INSS limita número de pedidos de aposentadoria; entenda o que muda
O Instituto Nacional do Seguro Social (INSS) passou a limitar o número de pedidos de aposentadoria, pensões e Benefício por Incapacidade (BPC) por segurados ou seus representantes quando a solicitação for para o mesmo tipo de benefício. A regra não se aplica aos pedidos de revisão nem aos benefícios por incapacidade.
A instrução normativa 203, publicada no Diário Oficial da União de sexta-feira (24/4), determina que não é mais possível fazer múltiplas solicitações para um mesmo benefício enquanto ainda houver prazo para recorrer da resposta dada pelo órgão à solicitação inicial.
Recursos - em geral contra resposta negativa da Previdência - podem ser apresentados em até 30 dias. Na prática, o beneficiário só poderá fazer novo pedido após passado um mês da última resposta do órgão.
A mudança ocorre em meio a um esforço do governo Lula para reduzir a fila de análises, que em março chegou a 2,8 milhões de segurados, e levou à demissão do ex-presidente do órgão, Gilberto Waller Júnior, e à nomeação de Ana Cristina Viana Silveira como nova presidente do instituto.
Segundo o instituto, enquanto houver prazo para recurso, a Previdência irá considerar como Data de Entrada do Requerimento (DER) a data do pedido original já feito. "A medida procura aprimorar os fluxos de análise e tornar mais eficiente o atendimento aos segurados", diz.
Leia também. Operação contra fraudes no INSS completa um ano com desdobramentos mas sem ouvir todos investigadosO INSS afirma ter identificado um desequilíbrio estrutural na fila, com um volume crescente de requerimentos duplicados. Dados internos mostram que, do total de pedidos, 41,41% são reapresentados entre o primeiro dia e o 30º após a conclusão do primeiro processo.
Além disso, 22,47% entram com novo pedido entre 91 e 180 dias após ter feito a solicitação inicial. Em categorias como salário-maternidade urbano, por exemplo, a taxa de reincidência no mesmo dia chega a 8,45%.
"Essa prática de abertura sucessiva de novos processos para o mesmo CPF, antes de esgotada a via recursal, gera múltiplos protocolos para a mesma demanda e sobrecarrega o sistema em detrimento de quem ainda aguarda uma primeira análise", diz o órgão.
Segundo a advogada Adriane Bramante, conselheira do Instituto Brasileiro de Direito Previdenciário (IBDP) e da Ordem dos Advogados do Brasil em São Paulo (OAB-SP), a medida impacta segurados e advogados, que devem ficar muito atentos aos novos prazos. "Em direito previdenciário, cada prazo importa", diz.
"Você dá entrada numa aposentadoria, por exemplo. Caso ela seja indeferida, durante o prazo de recurso, ou seja, o prazo de 30 dias, não será possível o pedido de benefício da mesma espécie", explica.
Para ela, o tema está divergente, e há especialistas entendendo que a limitação poderá se estender por prazo maior dos que os 30 dias de recurso. "Eu entendo que a vedação do novo pedido é em um período de 30 dias, que é o prazo do recurso, mas há professores entendendo de forma mais extensiva, que durante a tramitação de um benefício não pode protocolar outro da mesma espécie.
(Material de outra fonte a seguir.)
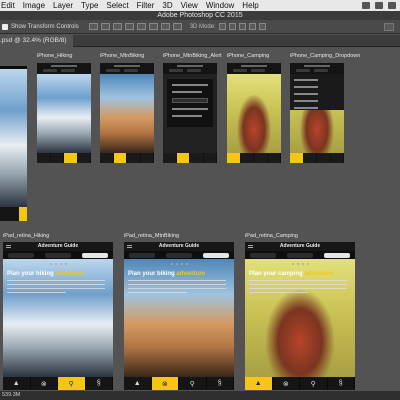 Image resolution: width=400 pixels, height=400 pixels. I want to click on artboard-label-iphone-hiking: iPhone_Hiking, so click(54, 56).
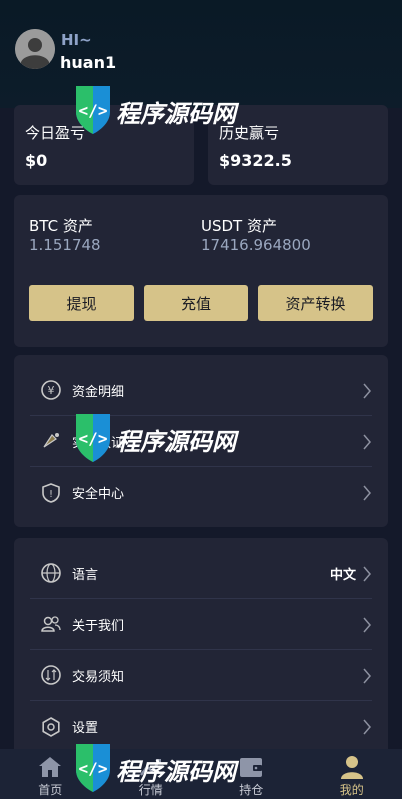 The width and height of the screenshot is (402, 799). What do you see at coordinates (98, 626) in the screenshot?
I see `menu-label: 关于我们` at bounding box center [98, 626].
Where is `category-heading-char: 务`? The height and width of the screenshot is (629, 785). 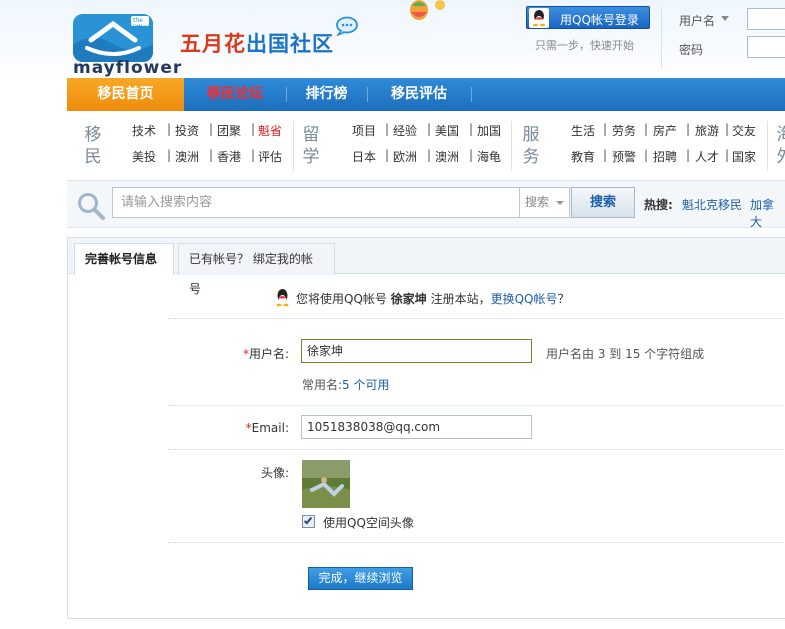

Se for assim, a decisão é péssima e desarrazoada, ferindo o direito fundamental de petição", afirma.
Segundo a Previdência, a expectativa com a limitação é que sobre mais tempo para que servidores consigam analisar com maior rapidez os pedidos que já estão na fila e atender com mais agilidade quem busca o órgão para uma solicitação inicial.
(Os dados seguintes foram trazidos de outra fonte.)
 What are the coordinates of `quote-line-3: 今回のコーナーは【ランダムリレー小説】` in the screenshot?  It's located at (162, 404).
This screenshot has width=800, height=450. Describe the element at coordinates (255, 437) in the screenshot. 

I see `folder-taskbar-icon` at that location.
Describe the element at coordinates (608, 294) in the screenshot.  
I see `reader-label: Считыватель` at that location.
"A iniciativa também fortalece o processo administrativo, ao permitir melhor alocação da força de trabalho do INSS, direcionando esforços para a análise de novos requerimentos e para o cumprimento de decisões administrativas", diz nota enviada à reportagem.
O INSS e o Ministério da Previdência têm atuado em várias frentes para tentar diminuir a fila, uma promessa de campanha do presidente Lula em 2022, que tem incomodado o governo.
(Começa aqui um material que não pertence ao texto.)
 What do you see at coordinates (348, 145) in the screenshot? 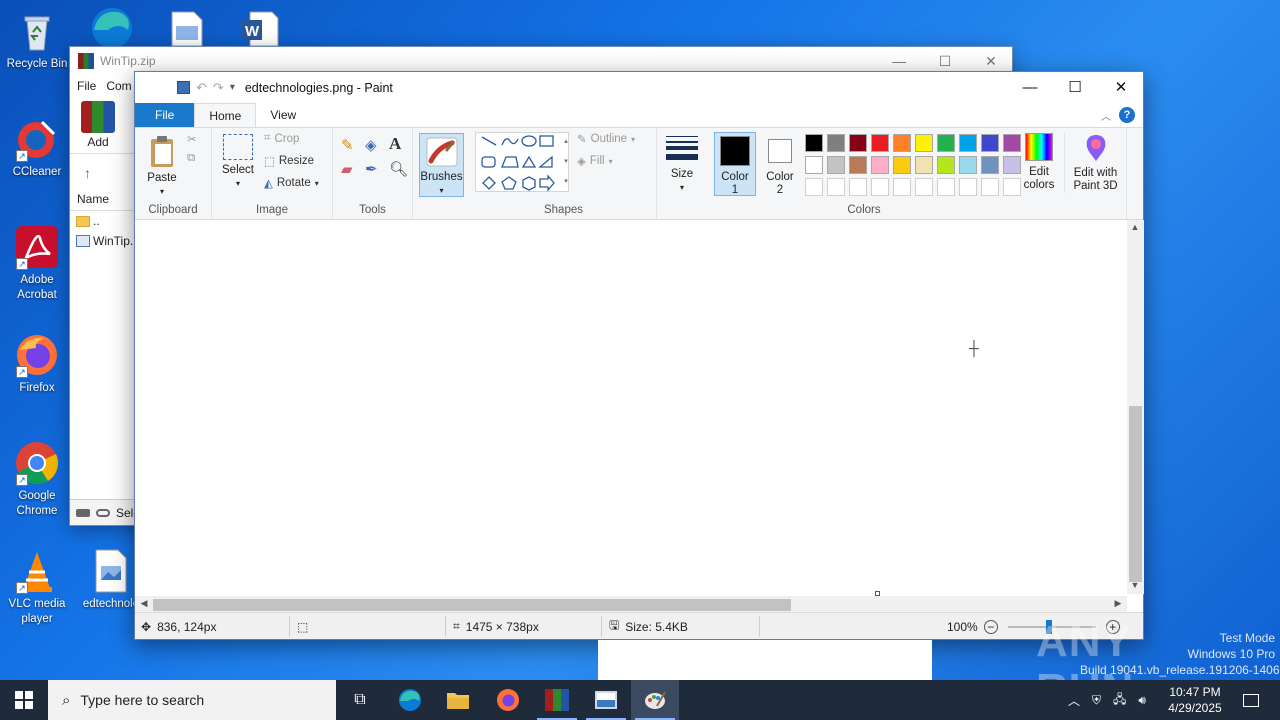
I see `pencil-icon: ✎` at bounding box center [348, 145].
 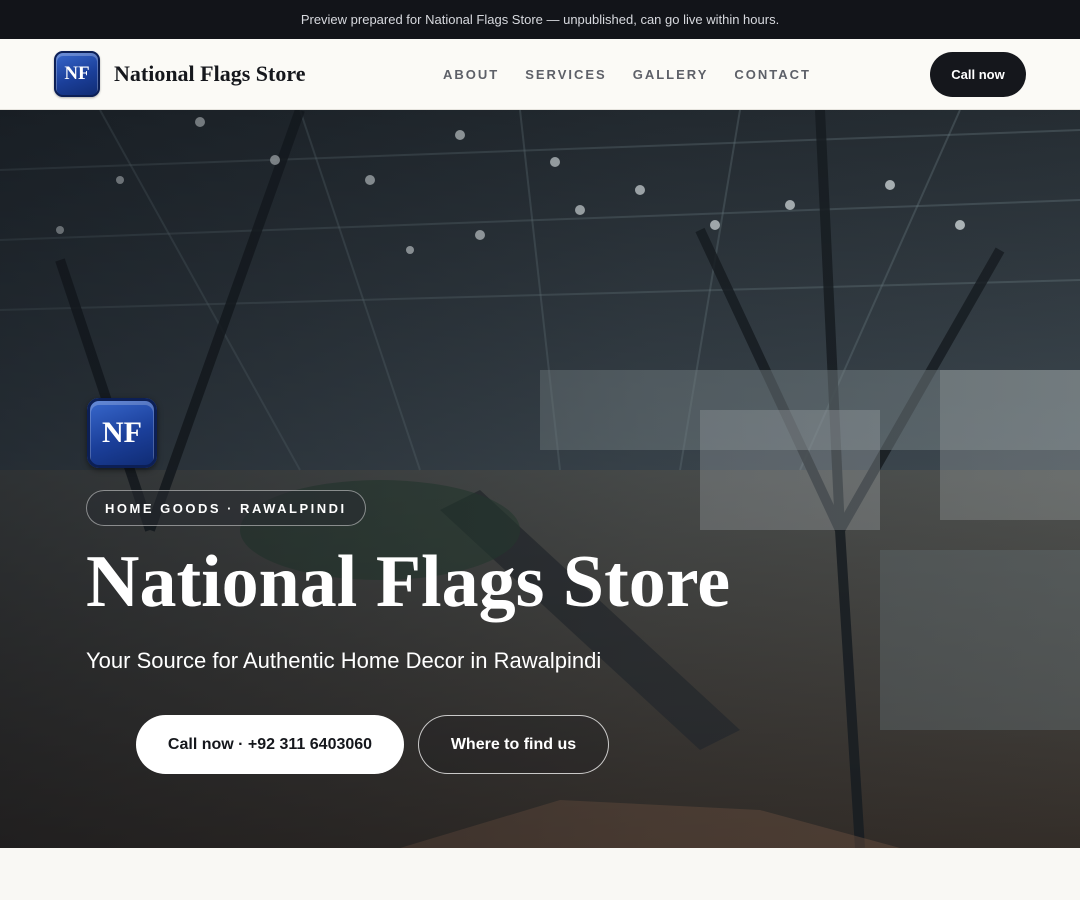 What do you see at coordinates (671, 74) in the screenshot?
I see `nav-item-gallery: GALLERY` at bounding box center [671, 74].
Dentre as ações que já estavam em andamento e que deverão ser reforçadas estão a nova regra para o auxílio-doença sem perícia por meio do Atestmed, que passou a ter perícia mais detalhada e poderá negar o benefício a distância, sem que o segurado passe por perícia médica presencial; a contratação de 500 novos médicos peritos da Previdência; e a continuidade do Programa de Gerenciamento de Benefício (PGB), que paga bônus a servidores para destravar benefícios.
Outra ação está no uso de inteligência artificial (IA), responsável hoje pela concessão de metade das aposentadorias por meio de robôs, em um sistema no qual o benefício é liberado de forma automática, sem que ocorra análise humana.